● YOUR GOAL: Recast each line of the data below as a JSON array of strings, one string per line, omitting blank lines and leaving out the pictures.

● DATA:
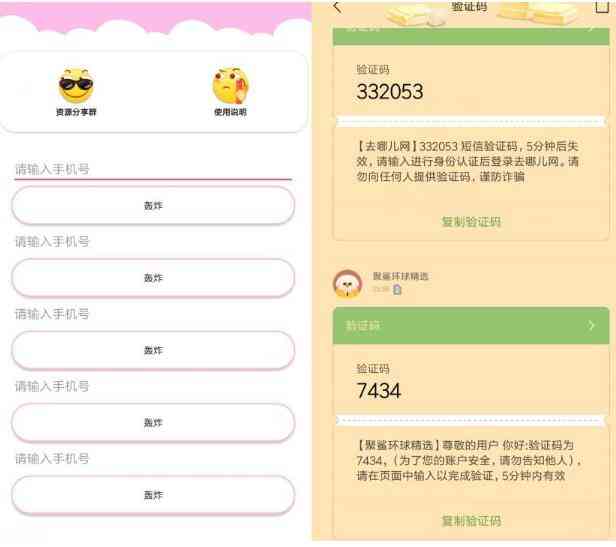Tap the square icon at the top right corner

click(602, 6)
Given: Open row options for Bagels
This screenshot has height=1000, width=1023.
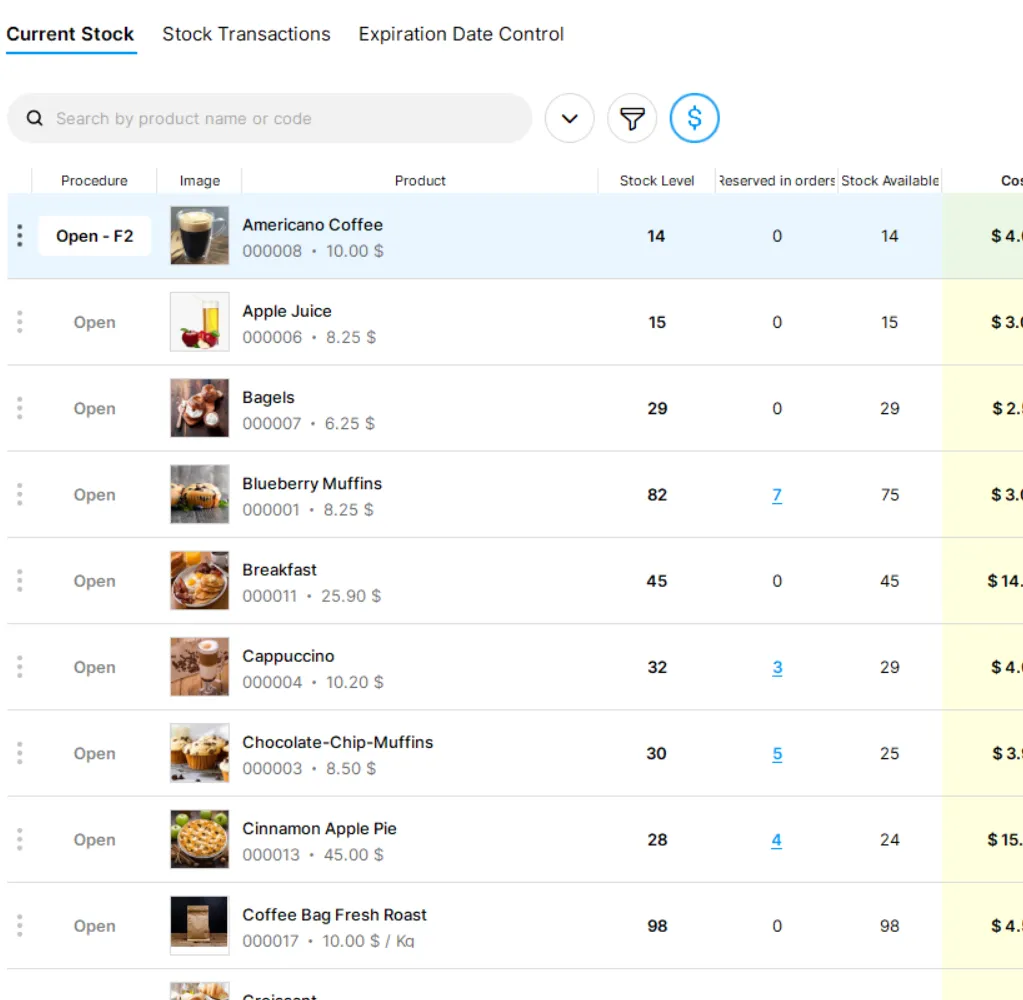Looking at the screenshot, I should coord(20,408).
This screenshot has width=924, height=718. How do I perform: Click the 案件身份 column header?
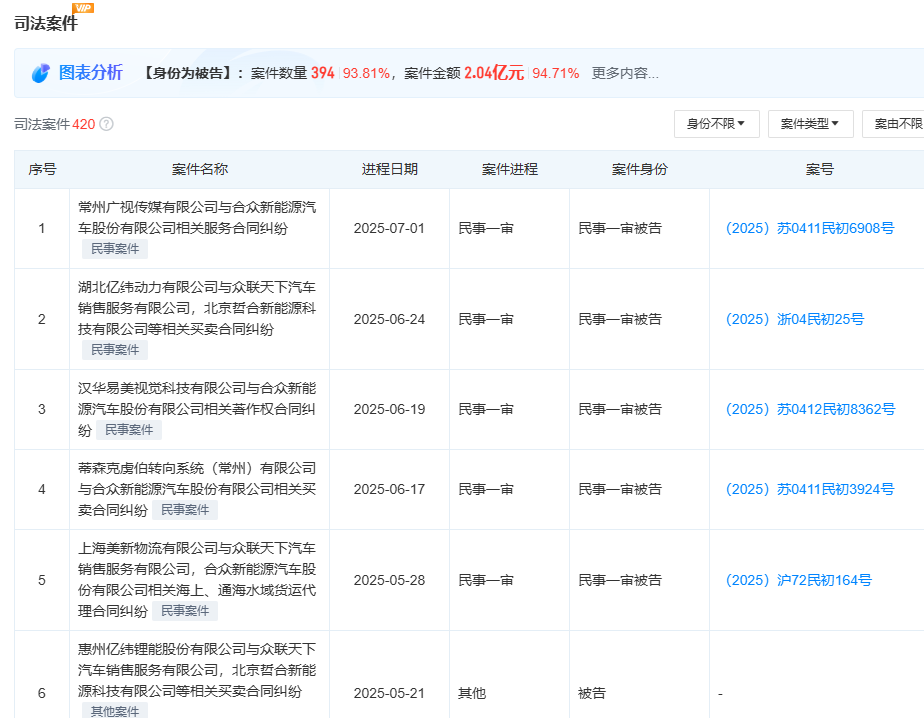click(x=640, y=169)
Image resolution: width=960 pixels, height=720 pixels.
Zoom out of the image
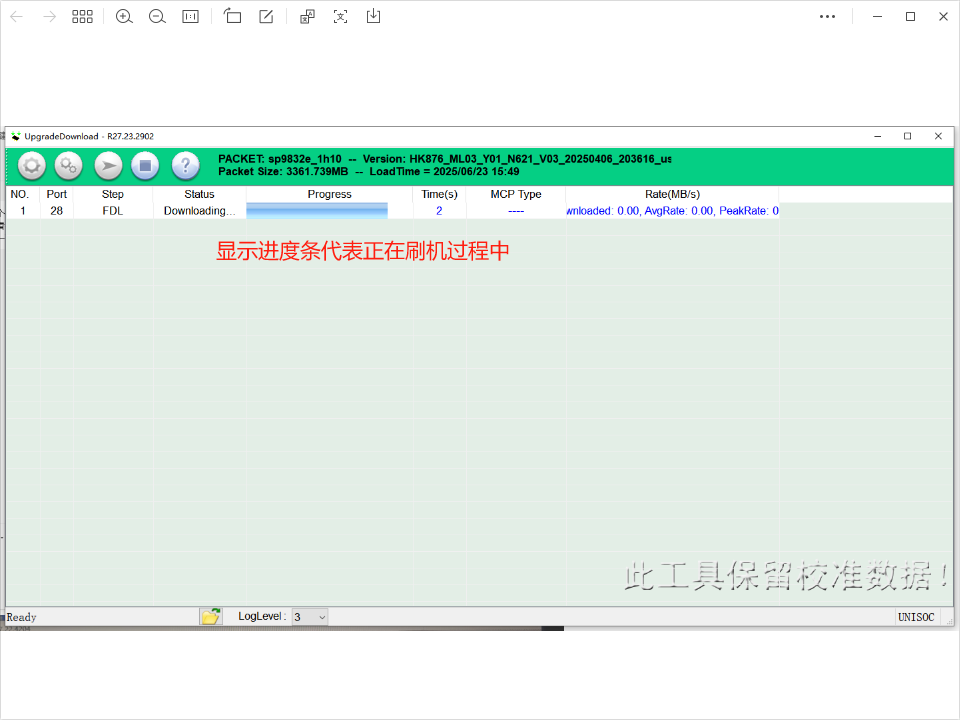157,17
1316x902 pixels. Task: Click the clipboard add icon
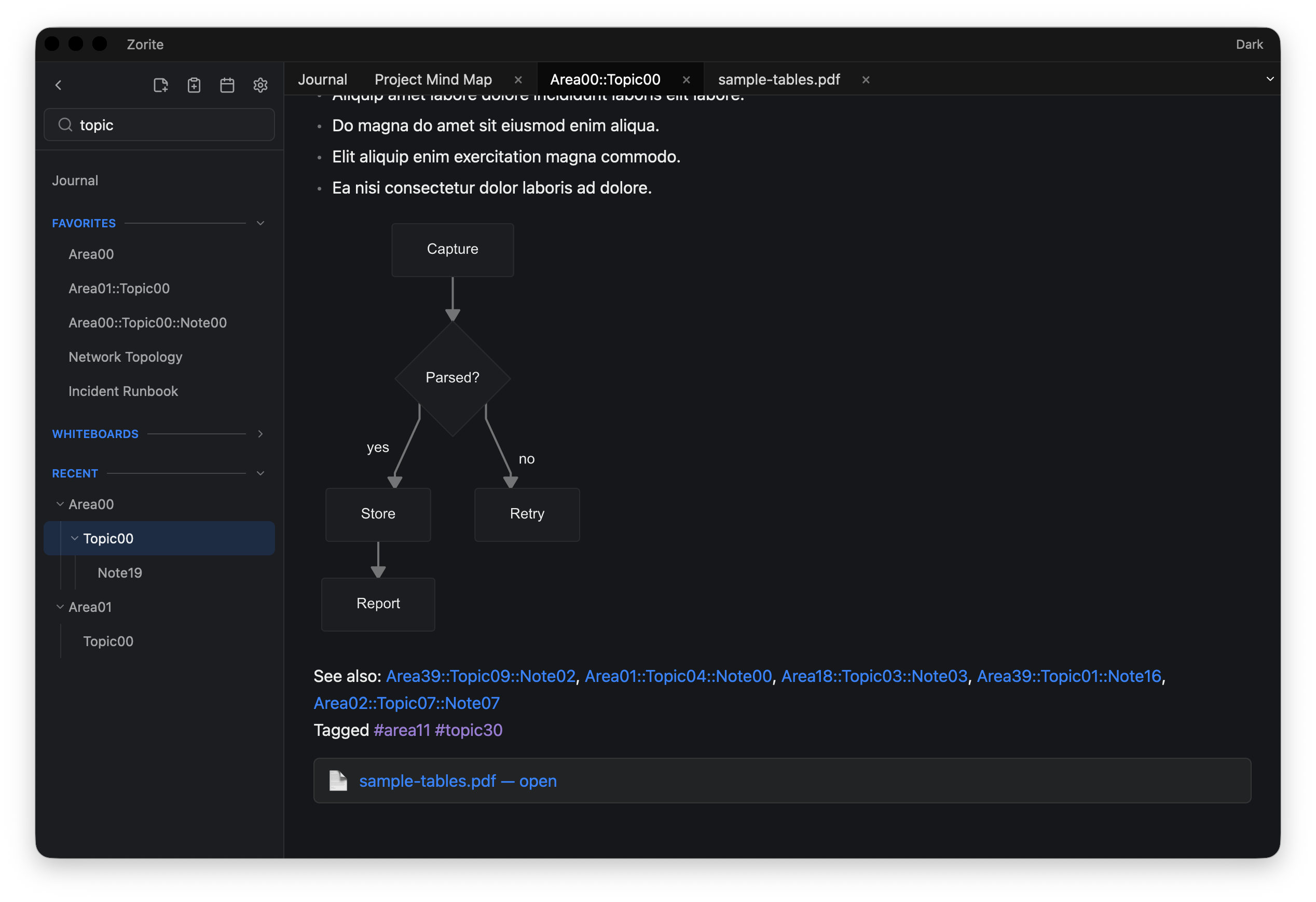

● SOLUTION TO THIS EXERCISE:
[
  "Tap the square icon at the top right corner",
  "click(602, 6)",
  "Given: Open row options for Bagels",
  "This screenshot has height=1000, width=1023.",
  "Looking at the screenshot, I should coord(20,408).",
  "This screenshot has width=924, height=718. How do I perform: Click the 案件身份 column header?",
  "click(x=640, y=169)",
  "Image resolution: width=960 pixels, height=720 pixels.",
  "Zoom out of the image",
  "157,17",
  "1316x902 pixels. Task: Click the clipboard add icon"
]